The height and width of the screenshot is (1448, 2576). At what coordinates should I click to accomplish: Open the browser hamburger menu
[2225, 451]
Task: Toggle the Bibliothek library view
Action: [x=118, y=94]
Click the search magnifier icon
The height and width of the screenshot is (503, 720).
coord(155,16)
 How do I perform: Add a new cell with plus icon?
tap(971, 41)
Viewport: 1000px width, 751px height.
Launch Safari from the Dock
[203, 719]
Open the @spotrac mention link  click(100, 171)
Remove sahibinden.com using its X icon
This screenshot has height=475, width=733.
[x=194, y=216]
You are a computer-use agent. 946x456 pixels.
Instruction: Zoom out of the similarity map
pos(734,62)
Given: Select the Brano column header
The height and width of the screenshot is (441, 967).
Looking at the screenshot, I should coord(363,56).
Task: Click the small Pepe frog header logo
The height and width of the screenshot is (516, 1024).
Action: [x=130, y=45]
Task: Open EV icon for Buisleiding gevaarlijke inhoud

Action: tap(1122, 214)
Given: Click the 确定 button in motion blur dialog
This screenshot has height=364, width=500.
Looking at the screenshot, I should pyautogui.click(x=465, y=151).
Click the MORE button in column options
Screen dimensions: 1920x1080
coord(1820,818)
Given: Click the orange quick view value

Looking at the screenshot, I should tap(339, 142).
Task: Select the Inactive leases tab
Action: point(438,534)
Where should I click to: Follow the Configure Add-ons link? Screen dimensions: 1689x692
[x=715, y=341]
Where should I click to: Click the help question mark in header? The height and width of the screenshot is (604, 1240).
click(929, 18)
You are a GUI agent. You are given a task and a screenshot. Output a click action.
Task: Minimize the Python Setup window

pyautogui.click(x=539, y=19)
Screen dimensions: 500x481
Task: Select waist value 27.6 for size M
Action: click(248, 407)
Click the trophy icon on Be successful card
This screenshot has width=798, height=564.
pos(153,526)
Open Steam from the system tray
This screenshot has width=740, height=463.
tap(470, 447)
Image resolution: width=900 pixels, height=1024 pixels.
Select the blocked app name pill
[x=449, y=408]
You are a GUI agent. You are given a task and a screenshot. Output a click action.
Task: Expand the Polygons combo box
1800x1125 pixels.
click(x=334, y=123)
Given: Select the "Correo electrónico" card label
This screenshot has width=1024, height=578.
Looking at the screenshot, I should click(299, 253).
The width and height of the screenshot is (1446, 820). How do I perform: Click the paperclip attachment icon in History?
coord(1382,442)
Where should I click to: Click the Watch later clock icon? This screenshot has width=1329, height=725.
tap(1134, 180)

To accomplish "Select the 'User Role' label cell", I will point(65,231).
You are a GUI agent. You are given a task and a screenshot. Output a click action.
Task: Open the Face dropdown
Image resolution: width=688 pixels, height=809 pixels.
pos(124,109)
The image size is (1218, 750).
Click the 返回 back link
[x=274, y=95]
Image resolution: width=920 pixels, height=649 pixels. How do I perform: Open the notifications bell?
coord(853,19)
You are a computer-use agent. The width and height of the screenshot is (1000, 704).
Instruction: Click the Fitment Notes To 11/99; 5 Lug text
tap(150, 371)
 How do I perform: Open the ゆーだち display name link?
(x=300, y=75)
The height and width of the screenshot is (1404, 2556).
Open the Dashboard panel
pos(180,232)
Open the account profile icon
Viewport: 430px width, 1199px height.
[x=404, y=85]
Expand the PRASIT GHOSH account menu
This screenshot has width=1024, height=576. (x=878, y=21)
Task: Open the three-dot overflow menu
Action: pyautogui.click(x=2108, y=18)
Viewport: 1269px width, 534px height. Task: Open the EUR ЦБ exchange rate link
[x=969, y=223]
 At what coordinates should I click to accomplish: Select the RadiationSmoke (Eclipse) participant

# # # # #

Exercise prompt> Swap "Safari" for "Firefox" and give all the entries again, with everything else left as it was.

The output>
The height and width of the screenshot is (1448, 2576). At what coordinates should I click to accomplish: Open the browser hamburger menu
[2225, 451]
Task: Toggle the Bibliothek library view
Action: [x=118, y=94]
Click the search magnifier icon
The height and width of the screenshot is (503, 720).
coord(155,16)
 How do I perform: Add a new cell with plus icon?
tap(971, 41)
Viewport: 1000px width, 751px height.
Launch Firefox from the Dock
[203, 719]
Open the @spotrac mention link  click(100, 171)
Remove sahibinden.com using its X icon
This screenshot has height=475, width=733.
[x=194, y=216]
You are a computer-use agent. 946x456 pixels.
Instruction: Zoom out of the similarity map
pos(734,62)
Given: Select the Brano column header
The height and width of the screenshot is (441, 967).
Looking at the screenshot, I should coord(363,56).
Task: Click the small Pepe frog header logo
The height and width of the screenshot is (516, 1024).
Action: [x=130, y=45]
Task: Open EV icon for Buisleiding gevaarlijke inhoud

Action: tap(1122, 214)
Given: Click the 确定 button in motion blur dialog
This screenshot has height=364, width=500.
Looking at the screenshot, I should pyautogui.click(x=465, y=151).
Click the MORE button in column options
Screen dimensions: 1920x1080
coord(1820,818)
Given: Click the orange quick view value

Looking at the screenshot, I should tap(339, 142).
Task: Select the Inactive leases tab
Action: point(438,534)
Where should I click to: Follow the Configure Add-ons link? Screen dimensions: 1689x692
[x=715, y=341]
Where should I click to: Click the help question mark in header? The height and width of the screenshot is (604, 1240).
click(929, 18)
You are a GUI agent. You are given a task and a screenshot. Output a click action.
Task: Minimize the Python Setup window

pyautogui.click(x=539, y=19)
Screen dimensions: 500x481
Task: Select waist value 27.6 for size M
Action: click(248, 407)
Click the trophy icon on Be successful card
This screenshot has width=798, height=564.
pos(153,526)
Open Steam from the system tray
This screenshot has width=740, height=463.
tap(470, 447)
Image resolution: width=900 pixels, height=1024 pixels.
Select the blocked app name pill
[x=449, y=408]
You are a GUI agent. You are given a task and a screenshot. Output a click action.
Task: Expand the Polygons combo box
1800x1125 pixels.
click(x=334, y=123)
Given: Select the "Correo electrónico" card label
This screenshot has width=1024, height=578.
Looking at the screenshot, I should click(299, 253).
The width and height of the screenshot is (1446, 820). How do I perform: Click the paperclip attachment icon in History?
coord(1382,442)
Where should I click to: Click the Watch later clock icon? This screenshot has width=1329, height=725.
tap(1134, 180)

To accomplish "Select the 'User Role' label cell", I will point(65,231).
You are a GUI agent. You are given a task and a screenshot. Output a click action.
Task: Open the Face dropdown
Image resolution: width=688 pixels, height=809 pixels.
pos(124,109)
The image size is (1218, 750).
Click the 返回 back link
[x=274, y=95]
Image resolution: width=920 pixels, height=649 pixels. How do I perform: Open the notifications bell?
coord(853,19)
You are a computer-use agent. The width and height of the screenshot is (1000, 704).
Instruction: Click the Fitment Notes To 11/99; 5 Lug text
tap(150, 371)
 How do I perform: Open the ゆーだち display name link?
(x=300, y=75)
The height and width of the screenshot is (1404, 2556).
Open the Dashboard panel
pos(180,232)
Open the account profile icon
Viewport: 430px width, 1199px height.
[x=404, y=85]
Expand the PRASIT GHOSH account menu
This screenshot has width=1024, height=576. (x=878, y=21)
Task: Open the three-dot overflow menu
Action: pyautogui.click(x=2108, y=18)
Viewport: 1269px width, 534px height. Task: Open the EUR ЦБ exchange rate link
[x=969, y=223]
 At what coordinates should I click to accomplish: Select the RadiationSmoke (Eclipse) participant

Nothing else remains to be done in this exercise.